The skin sensitising potential of the source substance ethylene distearate (CAS No. 627-83-8) was investigated. The study was performed according to a Buehler test protocol similar to OECD guideline 406 in guinea pigs (WoE, 1983). The solid test material was mixed with a few drops of water and applied at a concentration of 100% for epidermal induction and challenge under occlusive conditions in 20 animals. The negative control group (n=10) was treated with the vehicle only. No positive control data was included in the study report for reliability check. At 24, 48, and 72 hours after challenge, the neat test substance induced no skin effects in the test and negative control group. No skin reactions after induction and challenge were observed. Under the conditions of this study ethylene distearate was not skin sensitising.

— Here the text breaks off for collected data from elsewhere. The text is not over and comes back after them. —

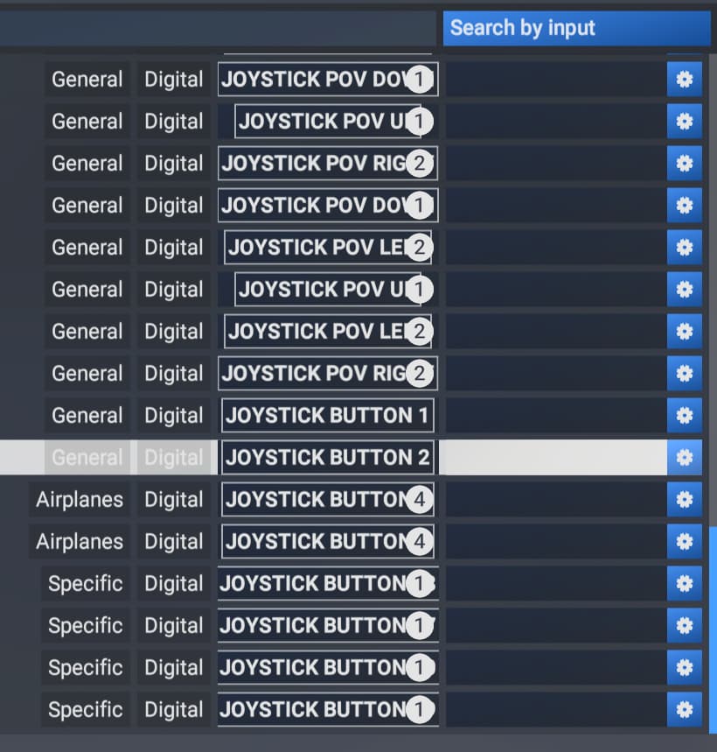Click the Search by input field
This screenshot has width=717, height=752.
pos(576,27)
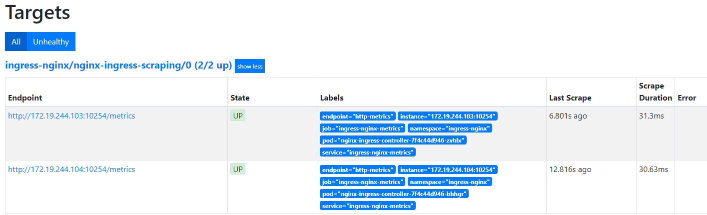Click the UP state badge for 172.19.244.103
707x215 pixels.
pos(238,116)
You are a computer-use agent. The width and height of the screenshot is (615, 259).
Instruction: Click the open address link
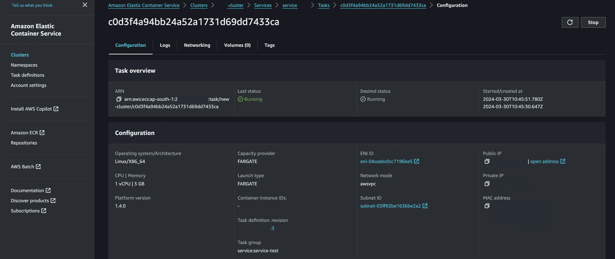pos(544,161)
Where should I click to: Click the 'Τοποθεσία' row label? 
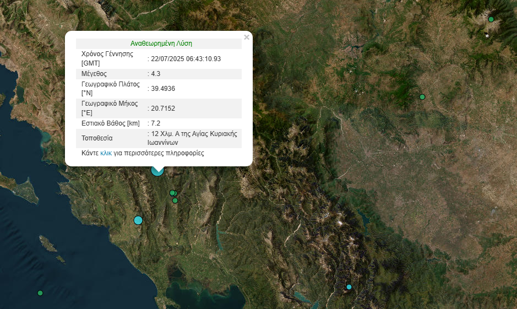click(97, 138)
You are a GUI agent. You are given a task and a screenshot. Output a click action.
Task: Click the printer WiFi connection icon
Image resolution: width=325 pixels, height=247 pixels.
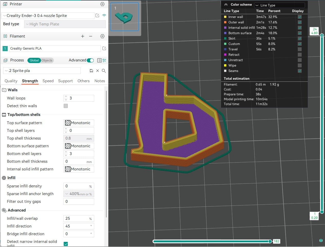pos(104,15)
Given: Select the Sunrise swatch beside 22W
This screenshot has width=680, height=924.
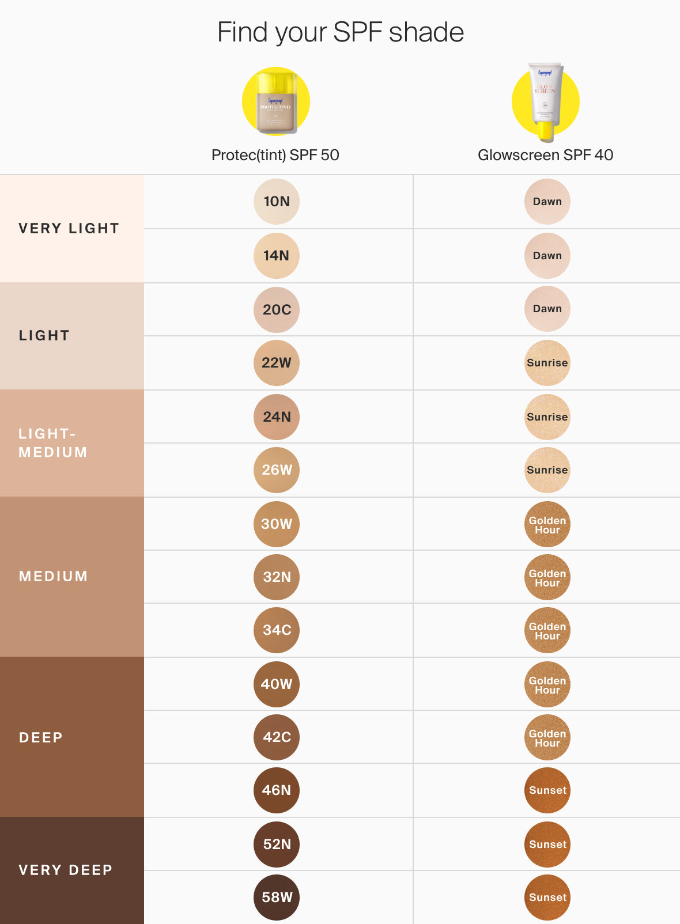Looking at the screenshot, I should pyautogui.click(x=547, y=363).
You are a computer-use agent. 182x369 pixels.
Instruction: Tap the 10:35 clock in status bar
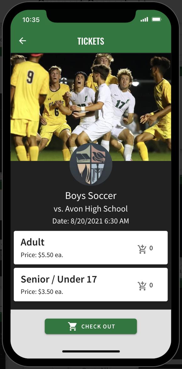31,19
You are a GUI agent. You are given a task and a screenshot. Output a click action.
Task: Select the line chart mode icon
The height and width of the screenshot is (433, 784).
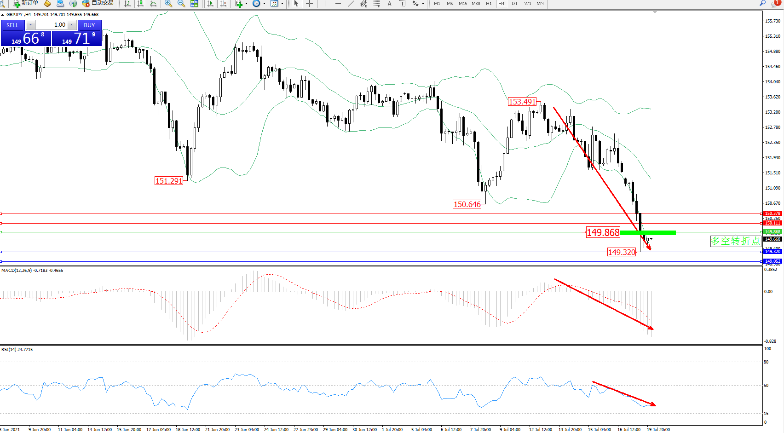point(153,3)
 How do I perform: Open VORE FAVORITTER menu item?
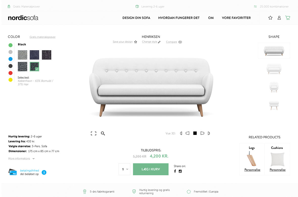236,18
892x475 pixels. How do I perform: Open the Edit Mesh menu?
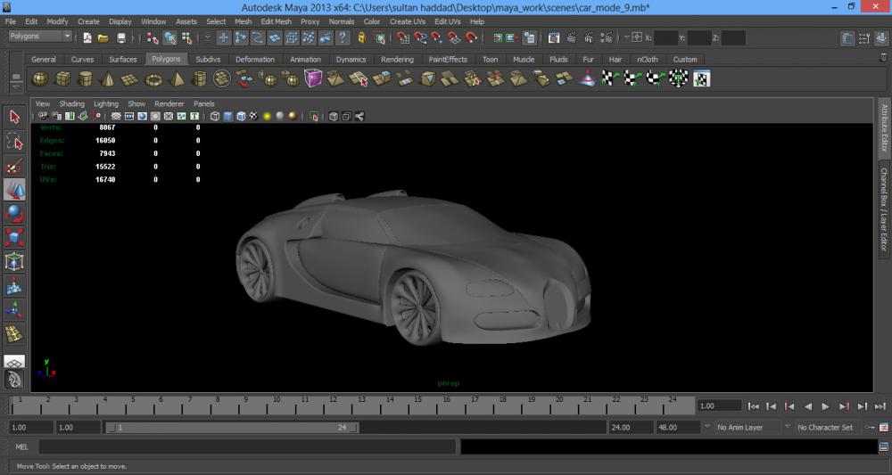[276, 21]
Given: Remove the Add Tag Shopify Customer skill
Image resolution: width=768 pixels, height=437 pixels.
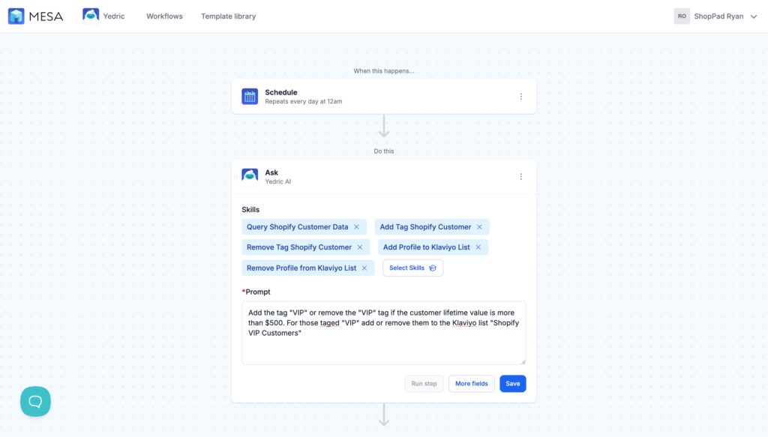Looking at the screenshot, I should (479, 227).
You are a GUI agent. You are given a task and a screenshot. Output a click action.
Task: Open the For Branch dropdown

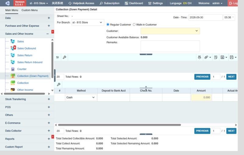point(88,22)
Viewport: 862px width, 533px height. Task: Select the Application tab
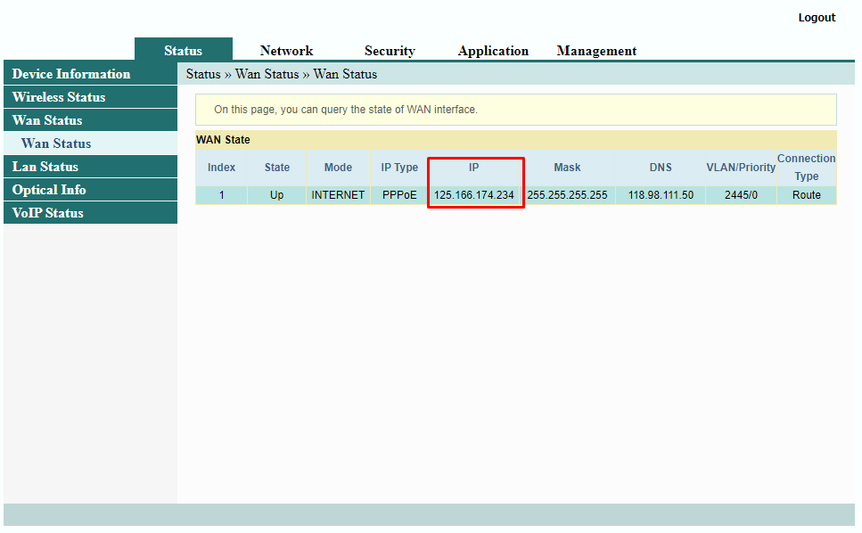493,51
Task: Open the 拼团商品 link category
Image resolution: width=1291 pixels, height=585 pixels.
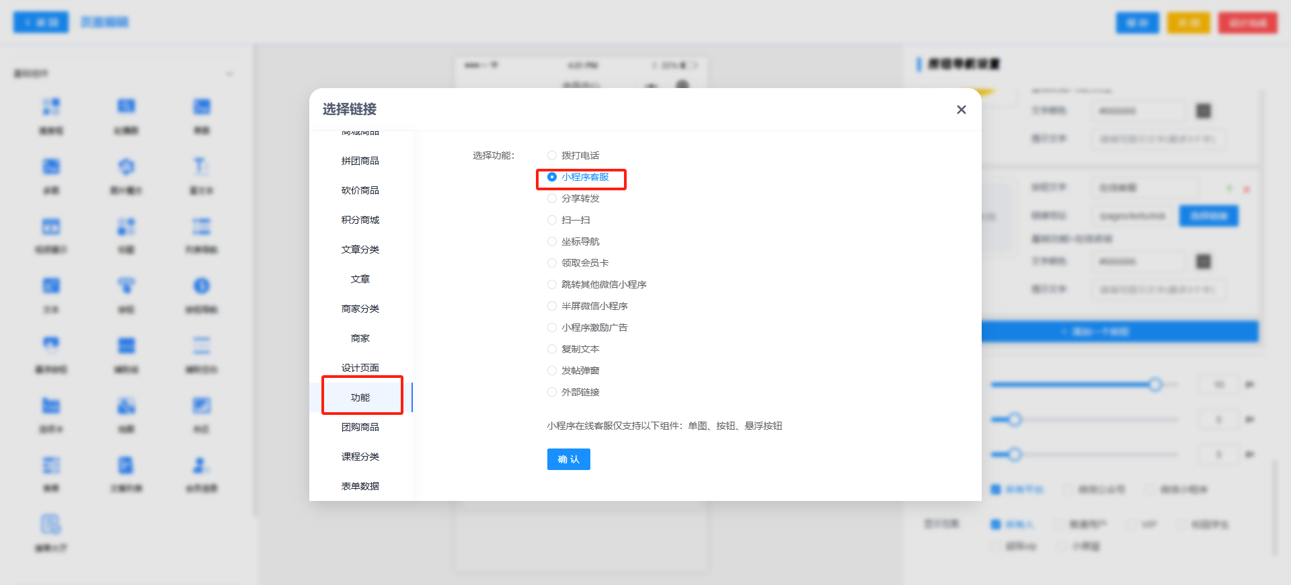Action: [360, 161]
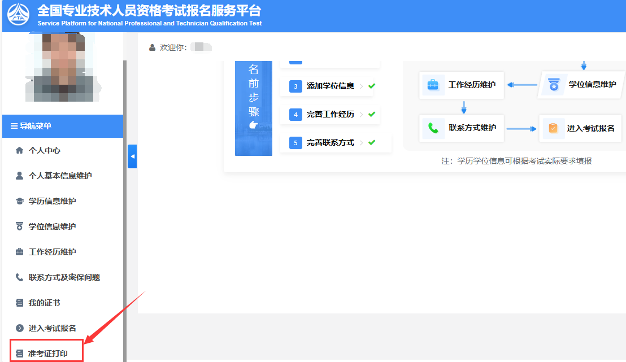Click step 5 完善联系方式 checkmark
The width and height of the screenshot is (626, 362).
[x=371, y=143]
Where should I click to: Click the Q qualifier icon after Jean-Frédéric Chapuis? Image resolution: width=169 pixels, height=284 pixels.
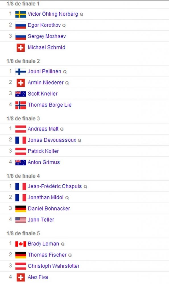point(85,187)
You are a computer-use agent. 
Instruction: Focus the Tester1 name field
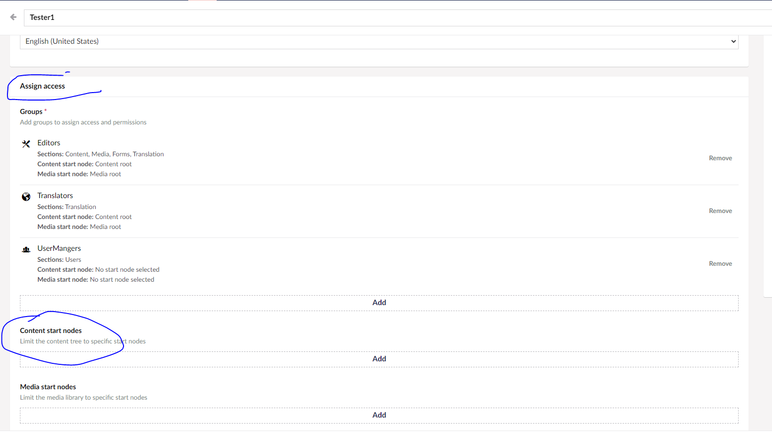[x=398, y=17]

Overall conclusion for skin sensitisation

No sensitising potential was indicated in experimental studies performed in vitro and in chemico. No skin sensitising potential was seen in an in vivo study performed with a source substance. Based on the available information, Reaction mass of 2-hydroxyethyl laurate and ethylene dilaurate is not expected to be skin sensitising.

Respiratory sensitisation

Endpoint conclusion
Endpoint conclusion:
no study available

Justification for classification or non-classification

According to Article 13 of Regulation (EC) No. 1907/2006 "General Requirements for Generation of Information on Intrinsic Properties of substances", information on intrinsic properties of substances may be generated by means other than tests e.g. from information from structurally related substances (grouping or read-across), provided that conditions set out in Annex XI are met. Annex XI, "General rules for adaptation of this standard testing regime set out in Annexes VII to X” states that “substances whose physicochemical, toxicological and ecotoxicological properties are likely to be similar or follow a regular pattern as a result of structural similarity may be considered as a group, or ‘category’ of substances. This avoids the need to test every substance for every endpoint". Since the analogue concept is applied to Reaction mass of 2-hydroxyethyl laurate and ethylene dilaurate data will be generated from data for reference source substance(s) to avoid unnecessary animal testing. Additionally, once the analogue read-across concept is applied, substances will be classified and labelled on this basis.

Therefore, the available data on skin sensitisation do not meet the classification criteria according to Regulation (EC) No. 1272/2008, and are therefore conclusive but not sufficient for classification.